• [AVAILABLE RECORDS]
┌────────

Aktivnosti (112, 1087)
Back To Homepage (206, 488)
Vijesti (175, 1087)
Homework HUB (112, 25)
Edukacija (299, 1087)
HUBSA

└────────

• [YOUR ASSIGNMENT] The required output is an exact retyping of the lines from the one that contains "Back To Homepage (206, 488)" through the last line of the material above.

• [COMPLETED EXERCISE]
Back To Homepage (206, 488)
Vijesti (175, 1087)
Homework HUB (112, 25)
Edukacija (299, 1087)
HUBSA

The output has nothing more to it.